Leí hace poco dos
viejos versos de Yeats que me parecieron verdaderos, en la medida
relativa en que cualquier afirmación lo puede ser: “Los mejores carecen
de toda convicción, mientras que los peores están llenos de apasionada
intensidad”.
Si me parecieron tan “verdaderos” es porque, hasta cierto
punto, y con excepciones, definen la historia de la humanidad, y desde
luego la de nuestro país.
De lo que no cabe duda, en todo caso, es de
que los indiscutibles “peores” del pasado siglo triunfaron más que nada
por su vehemencia, por su exageración y dogmatismo, por su griterío
ensordecedor, por su extremismo simplificador y chillón.
Los nazis, los
stalinistas, los fascistas italianos, los maoístas chinos o exportados
al Perú, todos estuvieron poseídos de indudable ardor.
No hablemos de
las fuerzas que acabaron imponiéndose en España durante la Guerra Civil y
relegando a los “mejores” a la condición de meros espectadores
horrorizados, o de exiliados prematuros, o de leales al bando de la
República –por ser el único legal– parcialmente a su pesar, es decir,
por decencia pero sin convicción.
Ésta, en cambio, les sobró a los
franquistas, que encima contaron con la bendición de la Iglesia
Católica, o aún es más, con su exaltación justificadora de las matanzas.
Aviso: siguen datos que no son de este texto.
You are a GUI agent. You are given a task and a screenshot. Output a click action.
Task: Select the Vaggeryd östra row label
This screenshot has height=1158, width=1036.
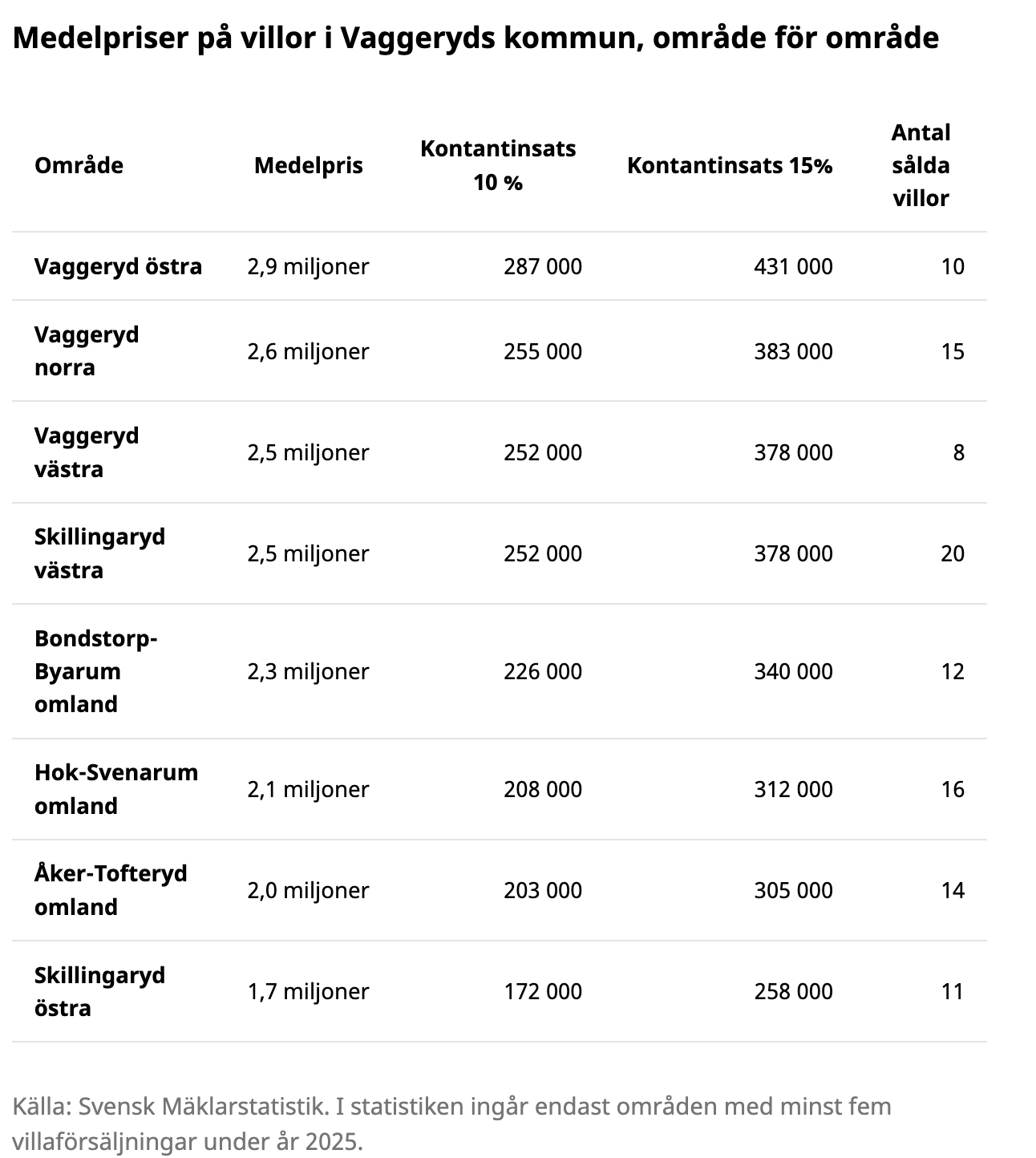(x=118, y=266)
Y si interviene el elemento religioso, entonces el fanatismo, el
entusiasmo aniquilador, se agudizan y pierden todo posible freno. Mucho
me temo que esa ha sido una de las principales funciones de las
religiones: encender mechas, ofrecer coartadas, prometer dichas
ultraterrenas a los asesinos por vocación.
Nada tiene por
qué cambiar, y en este siglo XXI los peores siguen rebosando intensidad y
amparándose en la religión.
Puede ser la religión distorsionada, como
en el caso de talibanes y yihadistas, que, lejos de menguar, se
extienden como la pólvora; o bien sucedáneos de aquélla, en forma de
nacionalismos las más de las veces. Proliferan en Europa, y van ganando
adeptos, los movimientos y partidos xenófobos y racistas, los que
demonizan a los inmigrantes –legales o no, tanto les da–, los que claman
“Grecia para los griegos”, “Francia para los franceses”, “España para
los españoles” o “Cataluña para los catalanes de verdad”
. En este último
lugar hay una señora mandona y ensoberbecida, que preside la llamada
Asamblea Nacional Catalana, que sin duda está poseída por la vehemencia
más apasionada.
En virtud de ella, y no de otra cosa, se permite dictar
“hojas de ruta” a los representantes políticos surgidos de elecciones
democráticas, mientras que a ella nadie la ha votado jamás. Los peores
se hacen fuertes cuando los mejores carecen de convencimiento
. Cuando
éstos se amedrentan y desisten. Cuando temen verse “sobrepasados” o
repudiados. Cuando deciden que razonar, argumentar y pactar ya no sirve
de nada. Ese “ya” es lo más peligroso que existe.
Señala el momento en
que los inteligentes arrojan la toalla, en que se resignan a no ser
escuchados, en que se persuaden de que sólo el vocerío vale para hacerse
oír, y de que, por tanto, una de dos: o hacen literalmente mutis por el
foro o se suben a la grupa del simplismo y el estruendo, del blanco o
negro, del conmigo o contra mí, de los patriotas y los antipatriotas, o,
como sufrimos aquí a lo largo de cuarenta años, de los españoles y los
antiespañoles.
¿Por qué los mejores carecen a menudo de convicción, si los asiste la
razón, tienen un desarrollado sentido de la justicia y son tolerantes
con lo tolerable, procuran entender al contrario y atienden a los
argumentos de sus adversarios?Precisamente por todo eso, he ahí la contradicción.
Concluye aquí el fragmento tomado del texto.